OCSP Response Signed by other CA

classic Classic list List threaded Threaded
3 messages Options
| Threaded
Open this post in threaded view
|

OCSP Response Signed by other CA

Mike DiBella
I'm attempting to add OCSP certificate verification to EAP, but my responder hosts multiple CAs and signs the responses with a cert common to all.   I think freeradius is assuming that the signer of the OCSP response will be the same as the signer of the client certificate, and I can't see an option to override this behavior.   I've already tried concatenating the OCSP signer to the client trust certificate file, but freeradius still fails validation with "Error: rlm_eap: SSL error error:27069070:OCSP routines:OCSP_basic_verify:root ca not trusted".   Any ideas?
-
List info/subscribe/unsubscribe? See http://www.freeradius.org/list/users.html
| Threaded
Open this post in threaded view
|

RE: OCSP Response Signed by other CA

Mike DiBella
In testing my OCSP responder configuration I've found that the following openssl command:

openssl ocsp -issuer client_cer_root.cer -cert client.cer -VAfile ocsp_signer.cer -url http://ocsp.responder.net/ocsp

returns:

Response verify OK
client.cer: good
        This Update: Oct 31 11:43:47 2019 GMT
        Next Update: Nov  2 00:03:47 2019 GMT

I see that there is a client keyword in the verify section of the eap configuration file.   I'm wondering if I can I substitute this command for the default openssl verify command prototyped in the file?

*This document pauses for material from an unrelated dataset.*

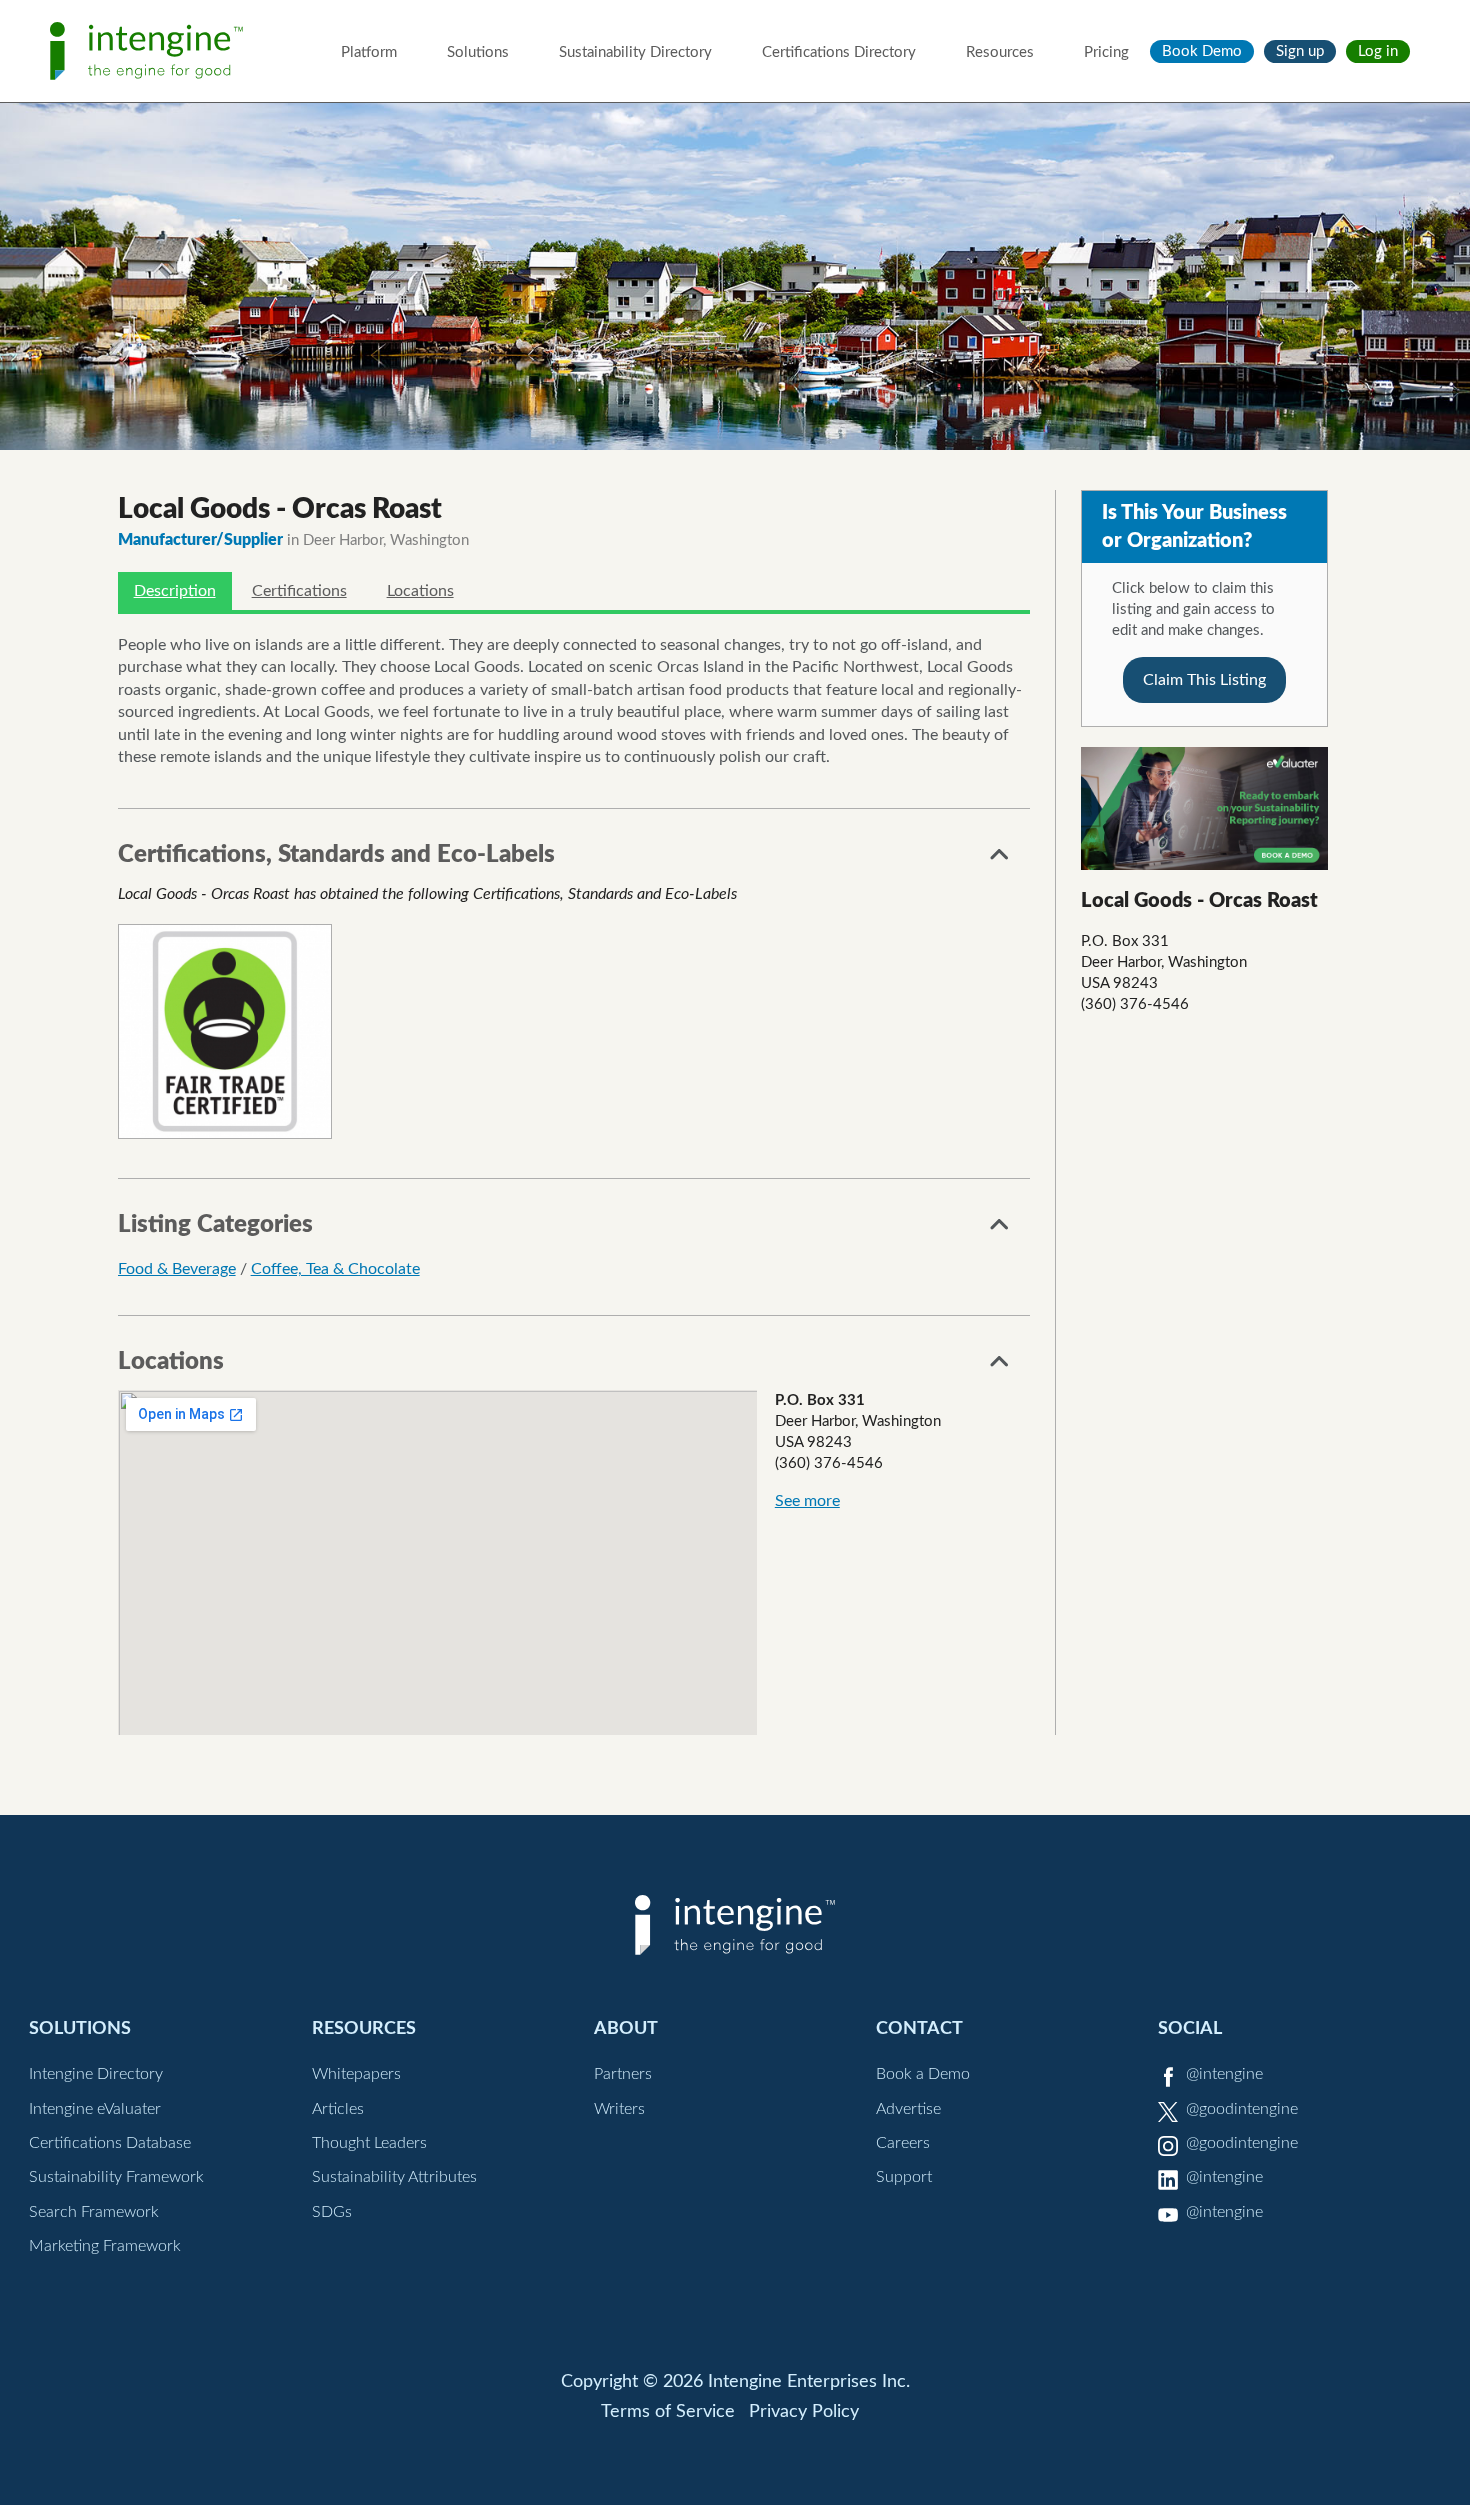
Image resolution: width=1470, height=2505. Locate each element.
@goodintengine (1242, 2109)
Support (904, 2177)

In my testing, it looks like openssl returns exit 0 for both verified and responder errors, so I'm wondering how freeradius parses the result of the command.

From: Mike DiBella
Sent: Wednesday, October 30, 2019 3:08 PM
To: '[hidden email]' <[hidden email]>
Subject: OCSP Response Signed by other CA

I'm attempting to add OCSP certificate verification to EAP, but my responder hosts multiple CAs and signs the responses with a cert common to all.   I think freeradius is assuming that the signer of the OCSP response will be the same as the signer of the client certificate, and I can't see an option to override this behavior.   I've already tried concatenating the OCSP signer to the client trust certificate file, but freeradius still fails validation with "Error: rlm_eap: SSL error error:27069070:OCSP routines:OCSP_basic_verify:root ca not trusted".   Any ideas?
-
List info/subscribe/unsubscribe? See http://www.freeradius.org/list/users.html
| Threaded
Open this post in threaded view
|

Re: OCSP Response Signed by other CA

Alan DeKok-2


> On Oct 31, 2019, at 2:09 PM, Mike DiBella <[hidden email]> wrote:
>
> In testing my OCSP responder configuration I've found that the following openssl command:
>
> openssl ocsp -issuer client_cer_root.cer -cert client.cer -VAfile ocsp_signer.cer -url http://ocsp.responder.net/ocsp
>
> returns:
>
> Response verify OK
> client.cer: good
>        This Update: Oct 31 11:43:47 2019 GMT
>        Next Update: Nov  2 00:03:47 2019 GMT
>
> I see that there is a client keyword in the verify section of the eap configuration file.   I'm wondering if I can I substitute this command for the default openssl verify command prototyped in the file?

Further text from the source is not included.